DATASET ENTRIES:
* * * * * * *

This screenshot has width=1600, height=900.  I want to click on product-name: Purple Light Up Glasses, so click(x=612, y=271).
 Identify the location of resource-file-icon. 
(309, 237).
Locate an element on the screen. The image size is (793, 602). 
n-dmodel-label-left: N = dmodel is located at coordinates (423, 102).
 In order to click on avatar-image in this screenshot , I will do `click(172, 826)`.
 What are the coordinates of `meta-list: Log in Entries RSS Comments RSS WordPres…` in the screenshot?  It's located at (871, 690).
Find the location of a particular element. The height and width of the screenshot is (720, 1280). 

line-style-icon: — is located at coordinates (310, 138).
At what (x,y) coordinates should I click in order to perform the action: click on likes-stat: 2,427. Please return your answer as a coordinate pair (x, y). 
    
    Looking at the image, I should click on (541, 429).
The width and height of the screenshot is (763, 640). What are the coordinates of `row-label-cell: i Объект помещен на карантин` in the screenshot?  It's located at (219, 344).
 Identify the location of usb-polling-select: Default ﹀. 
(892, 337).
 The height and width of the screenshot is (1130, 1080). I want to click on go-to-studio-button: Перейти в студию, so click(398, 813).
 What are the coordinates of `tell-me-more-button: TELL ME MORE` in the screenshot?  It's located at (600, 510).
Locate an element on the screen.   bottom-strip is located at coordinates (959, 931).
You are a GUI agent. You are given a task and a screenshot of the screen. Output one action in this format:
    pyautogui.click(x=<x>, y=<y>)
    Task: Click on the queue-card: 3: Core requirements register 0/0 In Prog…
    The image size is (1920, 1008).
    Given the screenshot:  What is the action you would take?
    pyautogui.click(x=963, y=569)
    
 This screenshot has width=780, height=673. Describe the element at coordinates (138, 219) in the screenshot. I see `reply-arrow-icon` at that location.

* * * * * * *

EXERCISE REQUIREMENTS: In every row above, swap "Identify" for "Give" and leave everything else unchanged.

WRITTEN SOLUTION:
This screenshot has width=1600, height=900.  I want to click on product-name: Purple Light Up Glasses, so click(x=612, y=271).
 Give the location of resource-file-icon. 
(309, 237).
Locate an element on the screen. The image size is (793, 602). 
n-dmodel-label-left: N = dmodel is located at coordinates (423, 102).
 In order to click on avatar-image in this screenshot , I will do `click(172, 826)`.
 What are the coordinates of `meta-list: Log in Entries RSS Comments RSS WordPres…` in the screenshot?  It's located at (871, 690).
Find the location of a particular element. The height and width of the screenshot is (720, 1280). 

line-style-icon: — is located at coordinates (310, 138).
At what (x,y) coordinates should I click in order to perform the action: click on likes-stat: 2,427. Please return your answer as a coordinate pair (x, y). 
    
    Looking at the image, I should click on (541, 429).
The width and height of the screenshot is (763, 640). What are the coordinates of `row-label-cell: i Объект помещен на карантин` in the screenshot?  It's located at (219, 344).
 Give the location of usb-polling-select: Default ﹀. 
(892, 337).
 The height and width of the screenshot is (1130, 1080). I want to click on go-to-studio-button: Перейти в студию, so click(398, 813).
 What are the coordinates of `tell-me-more-button: TELL ME MORE` in the screenshot?  It's located at (600, 510).
Locate an element on the screen.   bottom-strip is located at coordinates (959, 931).
You are a GUI agent. You are given a task and a screenshot of the screen. Output one action in this format:
    pyautogui.click(x=<x>, y=<y>)
    Task: Click on the queue-card: 3: Core requirements register 0/0 In Prog…
    The image size is (1920, 1008).
    Given the screenshot:  What is the action you would take?
    pyautogui.click(x=963, y=569)
    
 This screenshot has width=780, height=673. Describe the element at coordinates (138, 219) in the screenshot. I see `reply-arrow-icon` at that location.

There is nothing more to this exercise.